(Extracted records)
- Opening Delimiter -

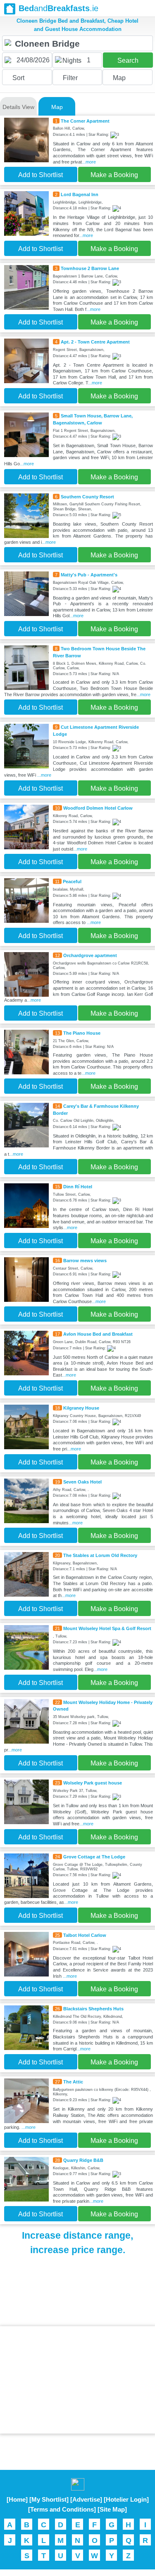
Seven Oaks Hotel (82, 1481)
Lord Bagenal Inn (79, 194)
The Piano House (81, 1033)
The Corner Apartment (85, 120)
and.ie (58, 8)
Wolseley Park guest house (92, 1782)
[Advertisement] (78, 2379)
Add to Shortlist (40, 174)
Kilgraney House (81, 1407)
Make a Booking (114, 174)
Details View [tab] (18, 107)
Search (127, 60)
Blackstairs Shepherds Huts (93, 2008)
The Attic (73, 2081)
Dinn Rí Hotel (77, 1186)
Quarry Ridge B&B (83, 2160)
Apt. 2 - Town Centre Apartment (95, 341)
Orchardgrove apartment (90, 955)
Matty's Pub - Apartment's (89, 574)
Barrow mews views (85, 1260)
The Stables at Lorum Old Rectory (100, 1555)
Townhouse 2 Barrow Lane (90, 268)
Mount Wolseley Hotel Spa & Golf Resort (107, 1628)
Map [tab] (57, 107)
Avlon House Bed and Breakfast (98, 1334)
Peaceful (72, 881)
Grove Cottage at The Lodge (94, 1856)
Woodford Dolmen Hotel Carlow (98, 808)
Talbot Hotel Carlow (84, 1935)
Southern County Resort (87, 496)
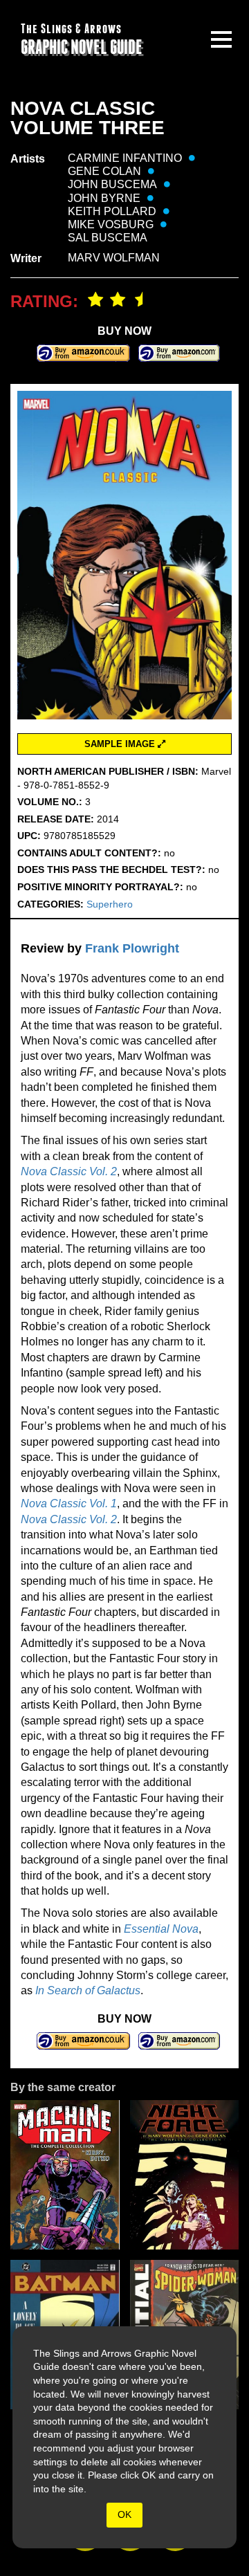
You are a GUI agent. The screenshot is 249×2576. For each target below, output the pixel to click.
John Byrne (104, 198)
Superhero (109, 904)
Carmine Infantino (125, 158)
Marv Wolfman (114, 258)
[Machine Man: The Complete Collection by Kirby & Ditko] (65, 2175)
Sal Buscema (107, 237)
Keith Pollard (112, 211)
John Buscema (112, 184)
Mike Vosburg (111, 224)
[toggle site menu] (221, 39)
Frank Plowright (132, 948)
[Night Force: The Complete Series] (184, 2175)
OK (124, 2514)
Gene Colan (104, 171)
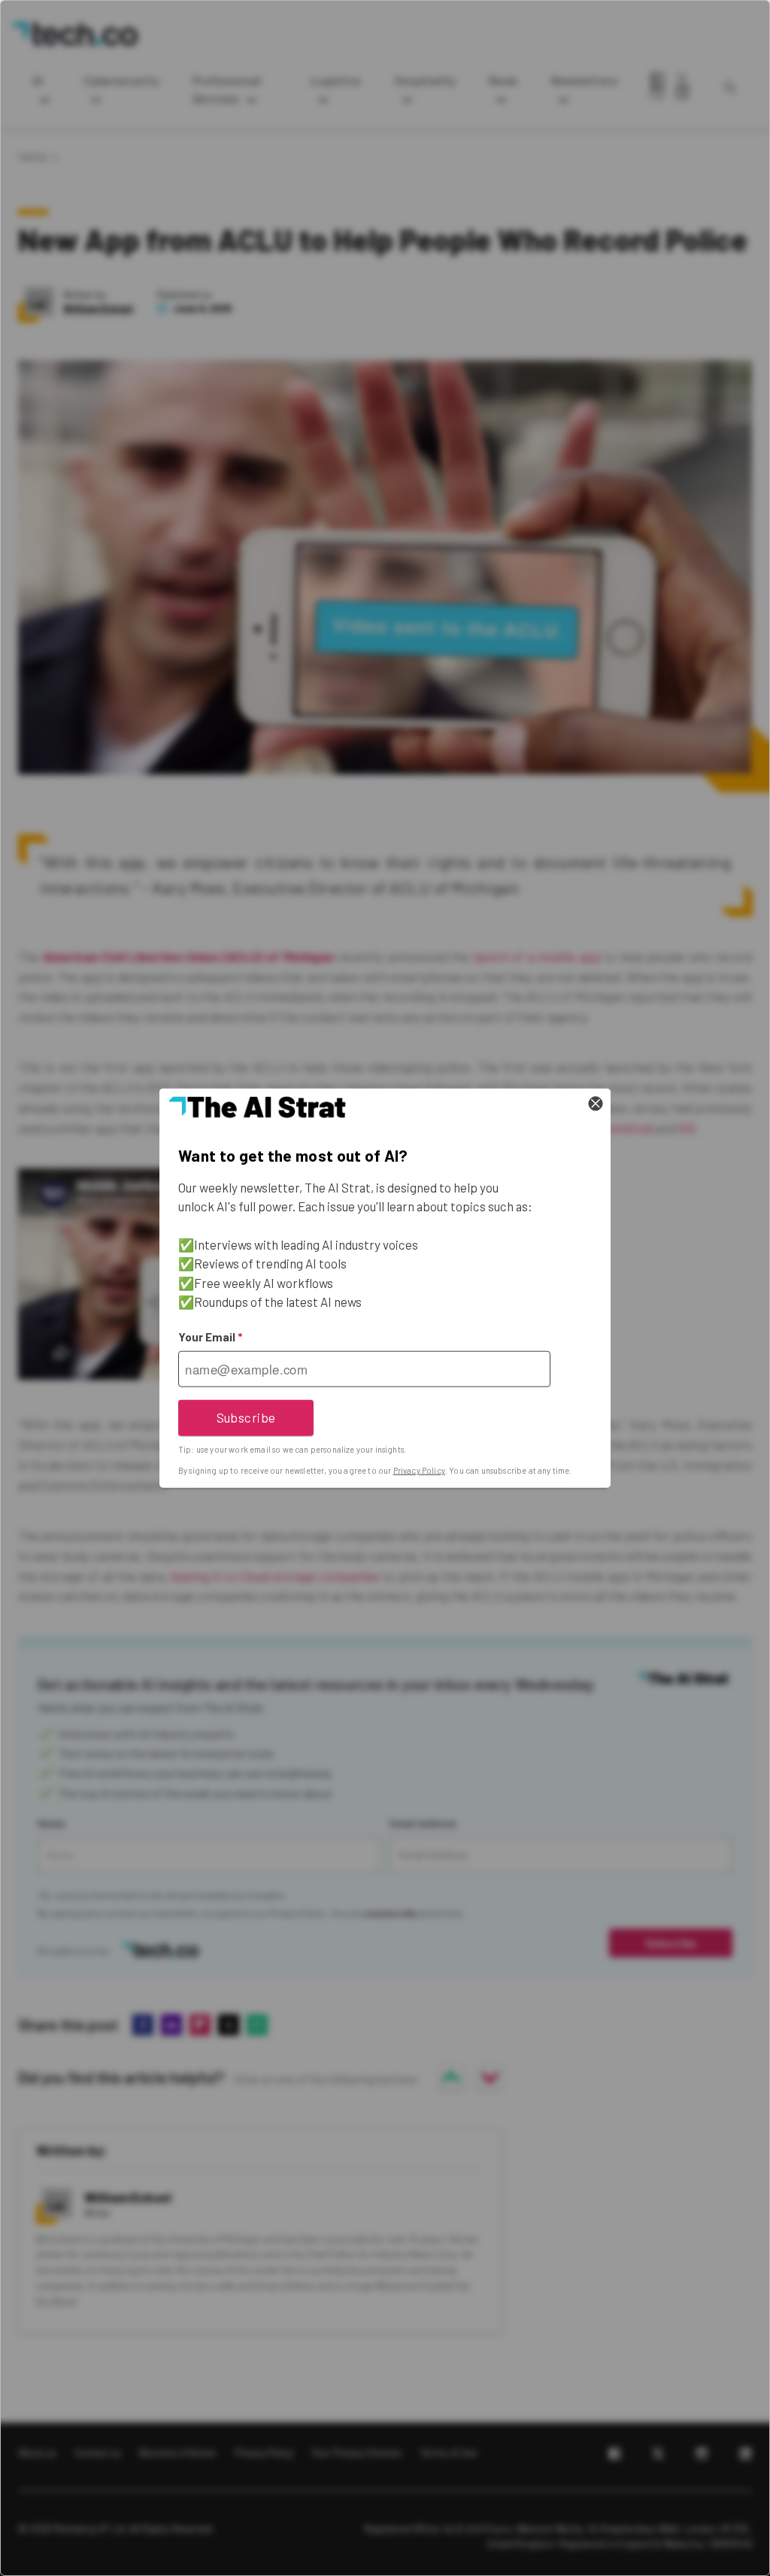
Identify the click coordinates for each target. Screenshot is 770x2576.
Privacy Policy (419, 1470)
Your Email (210, 1337)
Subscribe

- Closing Delimiter -

* TASK PROMPT
Please write out exactly the lines from the one containing "Grove Cottage at The Lodge (94, 1856)" through the last line of the records above, and leave out any pictures.

* REPLY
Grove Cottage at The Lodge (94, 1856)
Woodford Dolmen Hotel Carlow (98, 808)
Talbot Hotel Carlow (84, 1935)
Southern County Resort (87, 496)
You are a GUI agent. The screenshot is 249×2576. For each target below, output the pixel to click.
John Byrne (104, 198)
Superhero (109, 904)
Carmine Infantino (125, 158)
Marv Wolfman (114, 258)
[Machine Man: The Complete Collection by Kirby & Ditko] (65, 2175)
Sal Buscema (107, 237)
Keith Pollard (112, 211)
John Buscema (112, 184)
Mike Vosburg (111, 224)
[toggle site menu] (221, 39)
Frank Plowright (132, 948)
[Night Force: The Complete Series] (184, 2175)
OK (124, 2514)
Gene Colan (104, 171)
Identify the click coordinates for each target. Screenshot is 770x2576.
Privacy Policy (419, 1470)
Your Email (210, 1337)
Subscribe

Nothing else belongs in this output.